* What you need to do
Each entry should be written out again exactly, so that nothing is lost.

* Material for this exercise
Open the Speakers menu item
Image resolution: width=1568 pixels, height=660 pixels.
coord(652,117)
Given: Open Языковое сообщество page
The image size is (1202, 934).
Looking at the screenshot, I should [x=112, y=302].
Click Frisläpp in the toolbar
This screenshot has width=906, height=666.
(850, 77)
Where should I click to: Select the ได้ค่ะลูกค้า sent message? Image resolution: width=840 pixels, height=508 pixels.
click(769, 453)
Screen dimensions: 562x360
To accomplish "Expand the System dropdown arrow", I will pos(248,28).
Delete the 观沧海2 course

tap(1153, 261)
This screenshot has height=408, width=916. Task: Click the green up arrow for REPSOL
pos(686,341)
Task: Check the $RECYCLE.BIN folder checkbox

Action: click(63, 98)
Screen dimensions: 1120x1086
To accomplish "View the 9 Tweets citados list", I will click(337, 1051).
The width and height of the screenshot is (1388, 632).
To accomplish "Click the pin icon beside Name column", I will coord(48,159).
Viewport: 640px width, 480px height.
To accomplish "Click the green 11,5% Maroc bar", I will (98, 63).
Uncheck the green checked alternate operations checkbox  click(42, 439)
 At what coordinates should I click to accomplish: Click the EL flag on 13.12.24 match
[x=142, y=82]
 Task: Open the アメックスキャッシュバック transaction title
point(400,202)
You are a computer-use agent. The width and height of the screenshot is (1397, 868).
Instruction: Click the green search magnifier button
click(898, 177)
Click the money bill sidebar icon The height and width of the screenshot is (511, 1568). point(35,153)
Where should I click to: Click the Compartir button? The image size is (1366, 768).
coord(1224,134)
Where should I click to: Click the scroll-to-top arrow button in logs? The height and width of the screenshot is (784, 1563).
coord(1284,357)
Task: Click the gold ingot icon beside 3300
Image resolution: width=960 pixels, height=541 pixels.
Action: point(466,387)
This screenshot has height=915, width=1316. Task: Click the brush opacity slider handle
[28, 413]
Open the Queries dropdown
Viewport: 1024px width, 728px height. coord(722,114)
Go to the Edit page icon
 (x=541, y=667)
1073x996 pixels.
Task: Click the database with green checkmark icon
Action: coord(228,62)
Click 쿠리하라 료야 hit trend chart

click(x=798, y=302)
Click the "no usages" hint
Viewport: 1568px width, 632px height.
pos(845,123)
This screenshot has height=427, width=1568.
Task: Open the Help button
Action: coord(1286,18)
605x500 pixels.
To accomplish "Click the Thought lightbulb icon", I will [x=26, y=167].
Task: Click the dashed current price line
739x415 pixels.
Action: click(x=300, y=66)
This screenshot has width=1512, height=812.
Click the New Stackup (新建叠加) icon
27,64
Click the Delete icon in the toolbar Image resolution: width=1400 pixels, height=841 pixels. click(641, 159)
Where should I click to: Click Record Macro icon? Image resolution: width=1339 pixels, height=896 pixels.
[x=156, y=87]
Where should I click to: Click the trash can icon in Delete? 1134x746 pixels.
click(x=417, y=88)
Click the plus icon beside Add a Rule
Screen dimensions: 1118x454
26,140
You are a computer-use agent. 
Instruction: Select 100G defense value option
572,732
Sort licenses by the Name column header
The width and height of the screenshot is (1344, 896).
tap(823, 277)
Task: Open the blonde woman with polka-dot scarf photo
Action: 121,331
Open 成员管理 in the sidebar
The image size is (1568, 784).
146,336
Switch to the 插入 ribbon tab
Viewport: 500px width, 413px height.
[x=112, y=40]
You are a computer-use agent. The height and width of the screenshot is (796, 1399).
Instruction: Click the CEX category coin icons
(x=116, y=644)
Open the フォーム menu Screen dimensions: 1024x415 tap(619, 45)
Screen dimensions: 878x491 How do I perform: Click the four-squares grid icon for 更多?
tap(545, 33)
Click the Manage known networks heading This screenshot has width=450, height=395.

* Written answer
Open the Speakers menu item
Image resolution: width=1568 pixels, height=660 pixels.
coord(652,117)
Given: Open Языковое сообщество page
The image size is (1202, 934).
Looking at the screenshot, I should [x=112, y=302].
Click Frisläpp in the toolbar
This screenshot has width=906, height=666.
(850, 77)
Where should I click to: Select the ได้ค่ะลูกค้า sent message? Image resolution: width=840 pixels, height=508 pixels.
click(769, 453)
Screen dimensions: 562x360
To accomplish "Expand the System dropdown arrow", I will pos(248,28).
Delete the 观沧海2 course

tap(1153, 261)
This screenshot has height=408, width=916. Task: Click the green up arrow for REPSOL
pos(686,341)
Task: Check the $RECYCLE.BIN folder checkbox

Action: click(63, 98)
Screen dimensions: 1120x1086
To accomplish "View the 9 Tweets citados list", I will click(337, 1051).
The width and height of the screenshot is (1388, 632).
To accomplish "Click the pin icon beside Name column", I will coord(48,159).
Viewport: 640px width, 480px height.
To accomplish "Click the green 11,5% Maroc bar", I will (98, 63).
Uncheck the green checked alternate operations checkbox  click(42, 439)
 At what coordinates should I click to accomplish: Click the EL flag on 13.12.24 match
[x=142, y=82]
 Task: Open the アメックスキャッシュバック transaction title
point(400,202)
You are a computer-use agent. The width and height of the screenshot is (1397, 868).
Instruction: Click the green search magnifier button
click(898, 177)
Click the money bill sidebar icon The height and width of the screenshot is (511, 1568). point(35,153)
Where should I click to: Click the Compartir button? The image size is (1366, 768).
coord(1224,134)
Where should I click to: Click the scroll-to-top arrow button in logs? The height and width of the screenshot is (784, 1563).
coord(1284,357)
Task: Click the gold ingot icon beside 3300
Image resolution: width=960 pixels, height=541 pixels.
Action: point(466,387)
This screenshot has height=915, width=1316. Task: Click the brush opacity slider handle
[28, 413]
Open the Queries dropdown
Viewport: 1024px width, 728px height. coord(722,114)
Go to the Edit page icon
 (x=541, y=667)
1073x996 pixels.
Task: Click the database with green checkmark icon
Action: coord(228,62)
Click 쿠리하라 료야 hit trend chart

click(x=798, y=302)
Click the "no usages" hint
Viewport: 1568px width, 632px height.
pos(845,123)
This screenshot has height=427, width=1568.
Task: Open the Help button
Action: coord(1286,18)
605x500 pixels.
To accomplish "Click the Thought lightbulb icon", I will [x=26, y=167].
Task: Click the dashed current price line
739x415 pixels.
Action: click(x=300, y=66)
This screenshot has width=1512, height=812.
Click the New Stackup (新建叠加) icon
27,64
Click the Delete icon in the toolbar Image resolution: width=1400 pixels, height=841 pixels. click(641, 159)
Where should I click to: Click Record Macro icon? Image resolution: width=1339 pixels, height=896 pixels.
[x=156, y=87]
Where should I click to: Click the trash can icon in Delete? 1134x746 pixels.
click(x=417, y=88)
Click the plus icon beside Add a Rule
Screen dimensions: 1118x454
26,140
You are a computer-use agent. 
Instruction: Select 100G defense value option
572,732
Sort licenses by the Name column header
The width and height of the screenshot is (1344, 896).
tap(823, 277)
Task: Open the blonde woman with polka-dot scarf photo
Action: 121,331
Open 成员管理 in the sidebar
The image size is (1568, 784).
146,336
Switch to the 插入 ribbon tab
Viewport: 500px width, 413px height.
[x=112, y=40]
You are a computer-use agent. The height and width of the screenshot is (796, 1399).
Instruction: Click the CEX category coin icons
(x=116, y=644)
Open the フォーム menu Screen dimensions: 1024x415 tap(619, 45)
Screen dimensions: 878x491 How do I perform: Click the four-squares grid icon for 更多?
tap(545, 33)
Click the Manage known networks heading This screenshot has width=450, height=395.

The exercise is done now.